----- SUPPLIED MATERIAL -----

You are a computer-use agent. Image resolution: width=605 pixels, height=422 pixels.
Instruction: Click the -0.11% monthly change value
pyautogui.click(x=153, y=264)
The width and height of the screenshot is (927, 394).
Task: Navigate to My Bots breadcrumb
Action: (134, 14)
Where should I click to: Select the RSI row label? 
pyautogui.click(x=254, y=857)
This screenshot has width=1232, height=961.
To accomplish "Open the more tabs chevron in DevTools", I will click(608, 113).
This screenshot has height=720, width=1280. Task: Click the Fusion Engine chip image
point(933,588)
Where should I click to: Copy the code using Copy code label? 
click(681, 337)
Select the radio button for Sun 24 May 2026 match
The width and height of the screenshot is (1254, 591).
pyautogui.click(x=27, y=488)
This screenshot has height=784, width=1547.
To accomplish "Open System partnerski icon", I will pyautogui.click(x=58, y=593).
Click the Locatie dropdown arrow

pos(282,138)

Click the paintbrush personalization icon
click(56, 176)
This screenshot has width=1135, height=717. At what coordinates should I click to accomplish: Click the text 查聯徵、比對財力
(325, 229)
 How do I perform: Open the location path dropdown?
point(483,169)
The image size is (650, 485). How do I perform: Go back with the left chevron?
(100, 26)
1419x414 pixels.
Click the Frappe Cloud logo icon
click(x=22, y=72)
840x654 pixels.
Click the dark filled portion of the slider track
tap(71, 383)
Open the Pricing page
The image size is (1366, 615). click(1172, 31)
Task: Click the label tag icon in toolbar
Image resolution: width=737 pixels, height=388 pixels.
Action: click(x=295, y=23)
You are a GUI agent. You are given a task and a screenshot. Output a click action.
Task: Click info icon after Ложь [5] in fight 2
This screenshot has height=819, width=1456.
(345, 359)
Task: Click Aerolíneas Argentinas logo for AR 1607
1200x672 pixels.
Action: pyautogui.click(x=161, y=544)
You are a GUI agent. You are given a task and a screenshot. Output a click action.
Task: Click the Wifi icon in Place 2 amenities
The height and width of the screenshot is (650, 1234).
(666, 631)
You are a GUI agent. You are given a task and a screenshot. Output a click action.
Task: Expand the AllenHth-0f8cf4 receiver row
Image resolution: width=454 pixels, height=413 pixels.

-----

GIVEN REQUEST >> Rewrite the lines from the very first one through the line that contains "Action: click(x=295, y=23)", swapping "dropdown" for "menu" and leaving everything else as it is.

CORRECT OUTPUT >>
You are a computer-use agent. Image resolution: width=605 pixels, height=422 pixels.
Instruction: Click the -0.11% monthly change value
pyautogui.click(x=153, y=264)
The width and height of the screenshot is (927, 394).
Task: Navigate to My Bots breadcrumb
Action: (134, 14)
Where should I click to: Select the RSI row label? 
pyautogui.click(x=254, y=857)
This screenshot has width=1232, height=961.
To accomplish "Open the more tabs chevron in DevTools", I will click(608, 113).
This screenshot has height=720, width=1280. Task: Click the Fusion Engine chip image
point(933,588)
Where should I click to: Copy the code using Copy code label? 
click(681, 337)
Select the radio button for Sun 24 May 2026 match
The width and height of the screenshot is (1254, 591).
pyautogui.click(x=27, y=488)
This screenshot has height=784, width=1547.
To accomplish "Open System partnerski icon", I will pyautogui.click(x=58, y=593).
Click the Locatie menu arrow

pos(282,138)

Click the paintbrush personalization icon
click(56, 176)
This screenshot has width=1135, height=717. At what coordinates should I click to accomplish: Click the text 查聯徵、比對財力
(325, 229)
 How do I perform: Open the location path menu?
point(483,169)
The image size is (650, 485). How do I perform: Go back with the left chevron?
(100, 26)
1419x414 pixels.
Click the Frappe Cloud logo icon
click(x=22, y=72)
840x654 pixels.
Click the dark filled portion of the slider track
tap(71, 383)
Open the Pricing page
The image size is (1366, 615). click(1172, 31)
Task: Click the label tag icon in toolbar
Image resolution: width=737 pixels, height=388 pixels.
Action: click(x=295, y=23)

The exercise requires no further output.